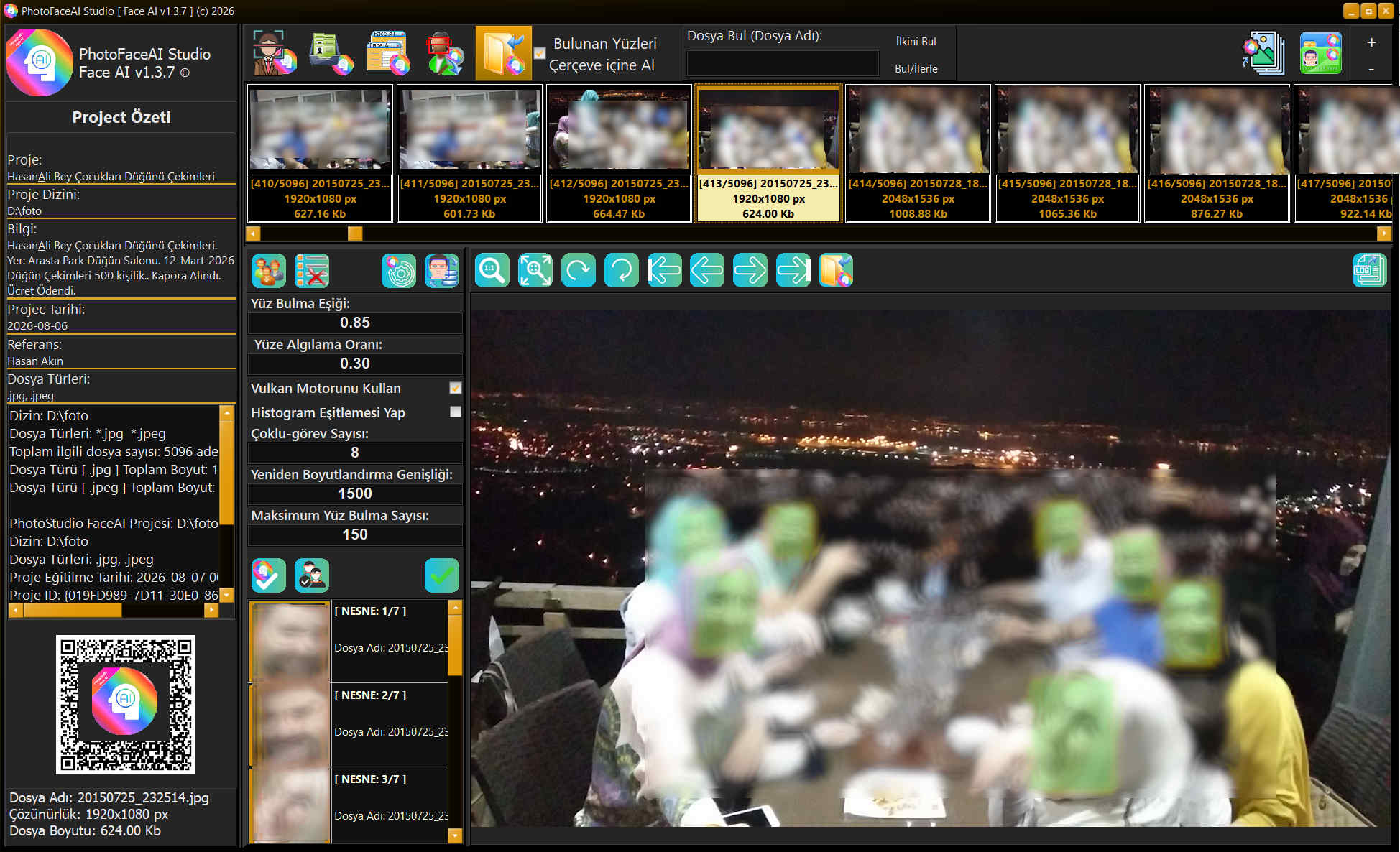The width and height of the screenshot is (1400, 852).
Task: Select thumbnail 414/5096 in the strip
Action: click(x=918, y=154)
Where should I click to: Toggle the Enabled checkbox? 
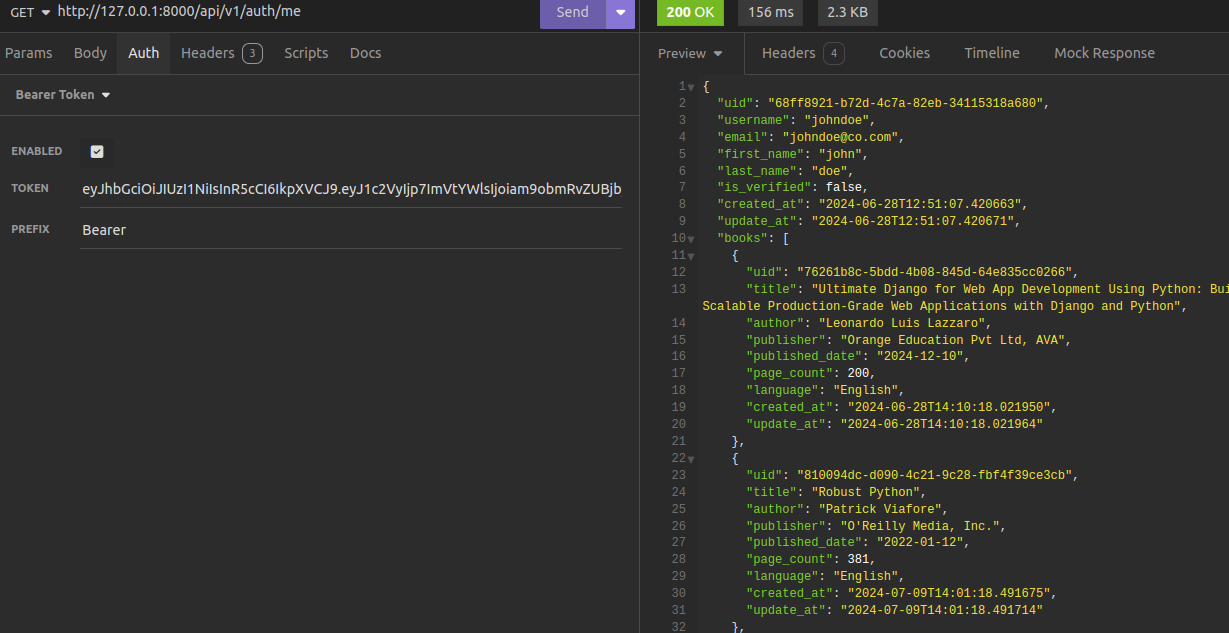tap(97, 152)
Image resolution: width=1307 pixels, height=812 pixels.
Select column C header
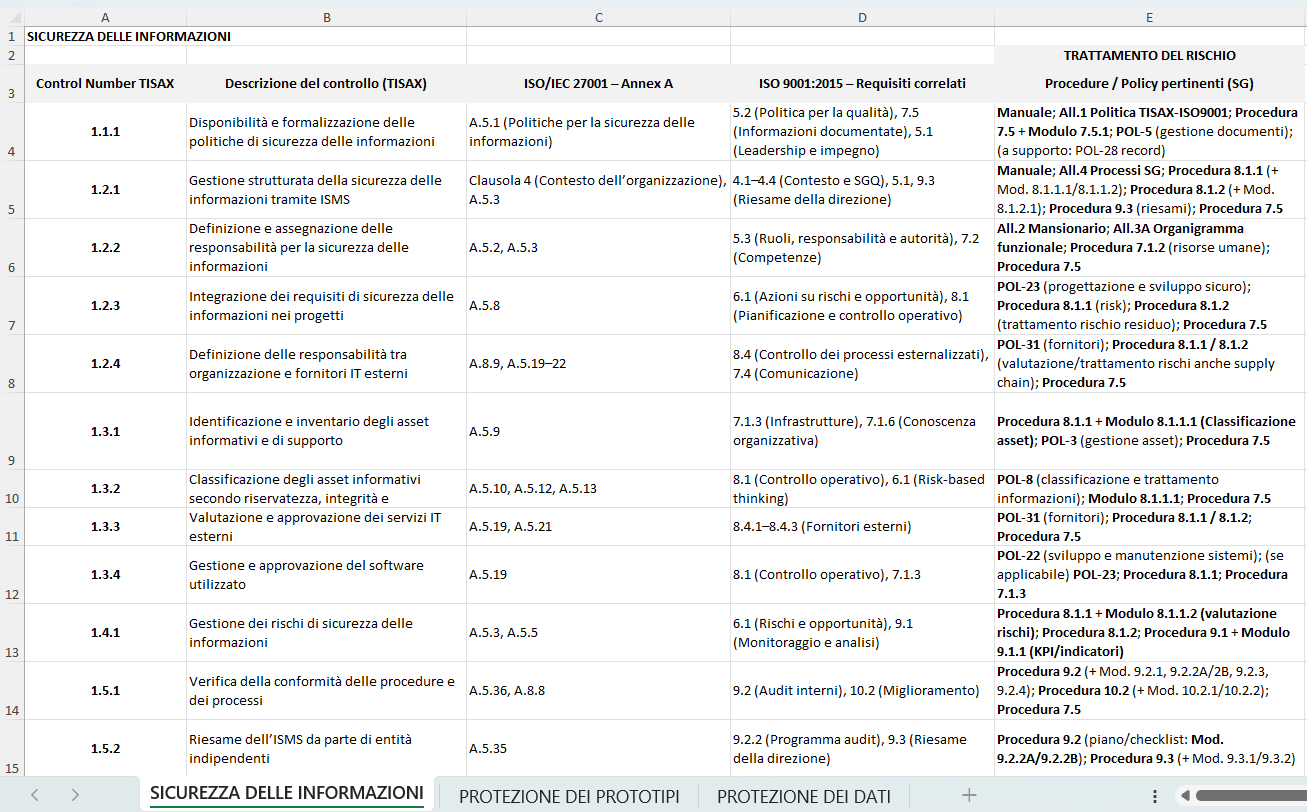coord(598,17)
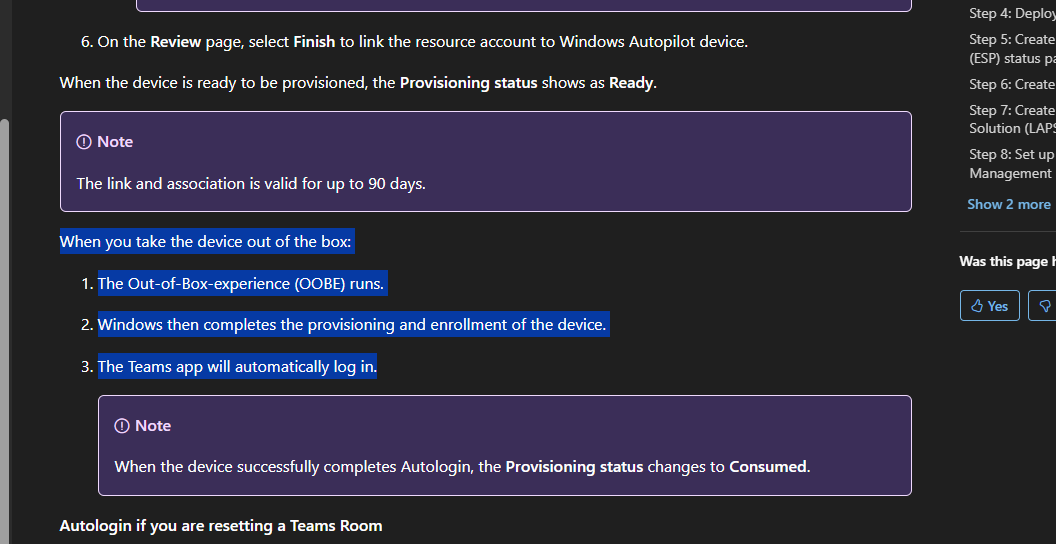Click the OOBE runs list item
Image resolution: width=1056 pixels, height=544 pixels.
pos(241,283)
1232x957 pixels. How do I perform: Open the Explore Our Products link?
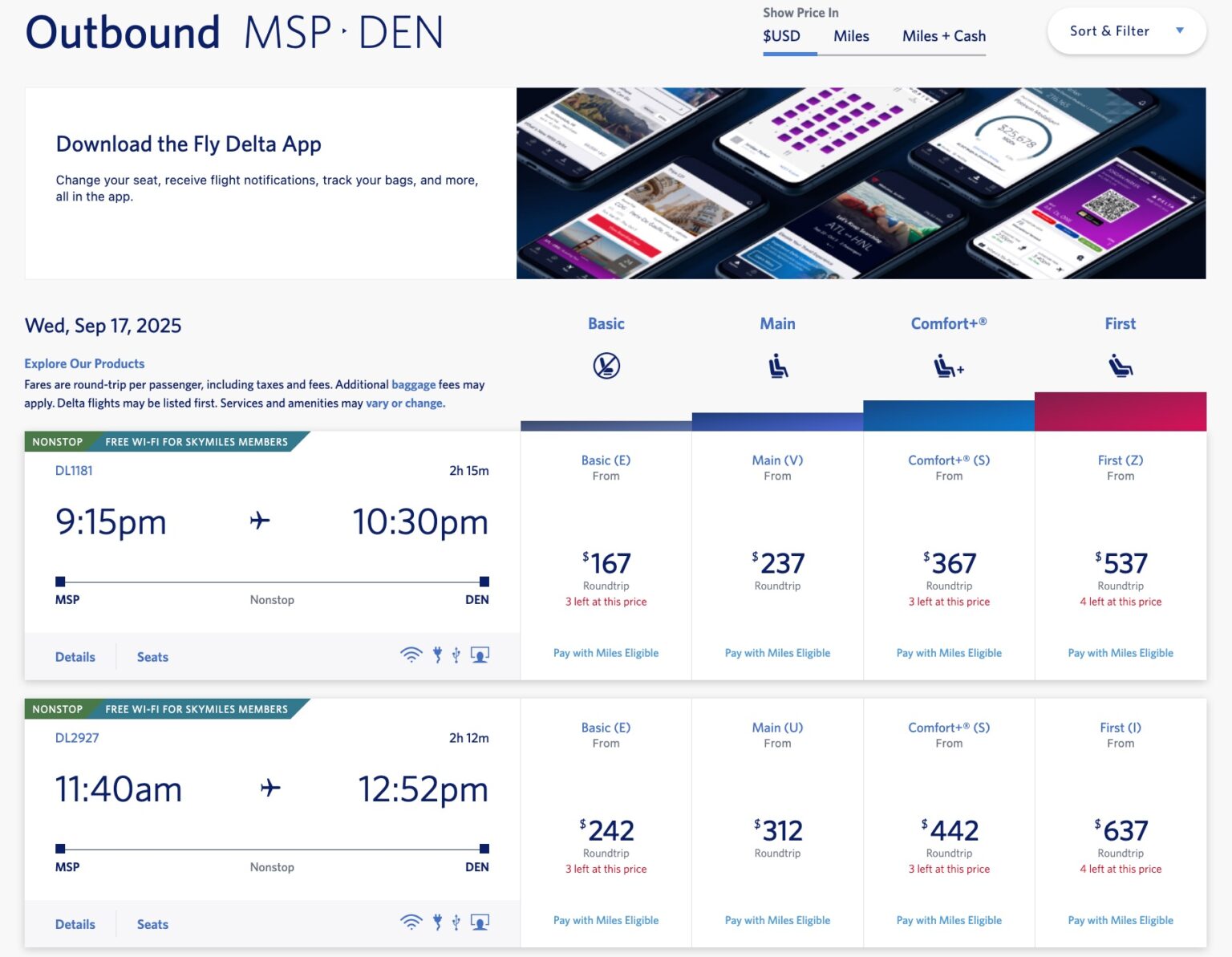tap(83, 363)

○ ○ ○ ○ ○ ○ ○

[WHAT NEEDS TO BE DONE]:
Nothing but the lines from the line containing "Select column C header" through the last line of the records above is to be extracted, exactly and with no pictures.

[RESULT OF THIS TASK]:
Select column C header
coord(598,17)
Click the OOBE runs list item
Image resolution: width=1056 pixels, height=544 pixels.
pos(241,283)
1232x957 pixels. How do I perform: Open the Explore Our Products link?
tap(83, 363)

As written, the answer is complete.